I personally have been playing pen and paper role playing games for somewhere around 25 years now, in some form or fashion. I have played everything from low magic fantasy to gas-light vampire-centric mysteries all the way around to modern day magic games. While each game may have their own unique settings, game mechanics tend to cluster and trend. What one game system innovates, others will try to tweak and imitate.
Thinking back through the various gaming systems that I have played, my mind starts to swim in confusion with all of the different story lines or races or settings. Thinking about the game mechanics themselves, one can see specific trends in design. While I stayed in the domain of “player”, keeping track of all of these game mechanics from each of the different systems was easy and even fairly interesting… even if purely from a comparison perspective. But once I stepped into the domain of “game designer”, I found that myself having to purge all of these older systems from my conscious mind to prevent possible confusion. I would be typing out concepts and rough drafts for the Mana Punk combat rules, needing to design a set of rules for throwing a grenade type weapon. This should have been a fairly simple task, yes? But as I thought, the only thing my brain could conjure up was the same type of mechanics from other gaming systems.
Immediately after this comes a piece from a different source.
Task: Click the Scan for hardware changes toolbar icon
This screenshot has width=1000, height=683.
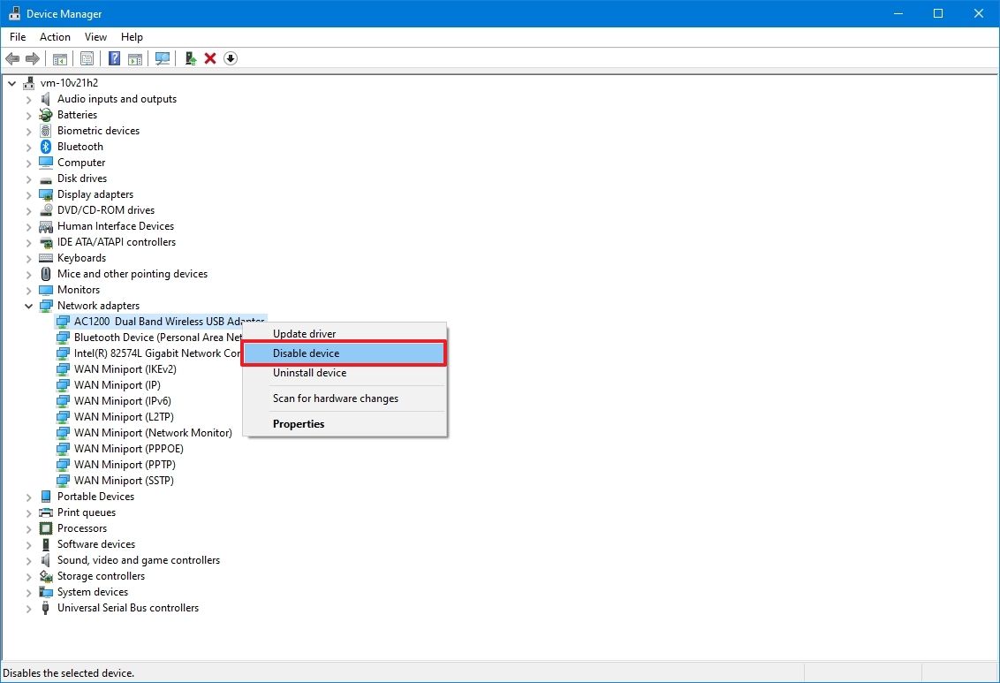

Before I can even stop myself, I’ve typed out a full set of combat rules that ends up choking on vestigial mechanics of other more complicated gaming systems.
So I erased it all… and started with a blank slate. Inspiration can be a good thing, but inspiration without imagination can be bad. I now try to write Mana Punk from a “blank slate” perspective. Yes, I use other systems for inspiration, to spark creative processes in design… but I always try to create from a “fresh starting point”. I want Mana Punk to be easy to pick up and play, but still retain depth in the variety of game play and mechanics, as well as the roleplaying opportunities. I do not want players to be required to wade through chapter after chapter of vestigial mechanics, rules held over from other systems that are really no longer needed.
Endeavor to create while striving to simplify.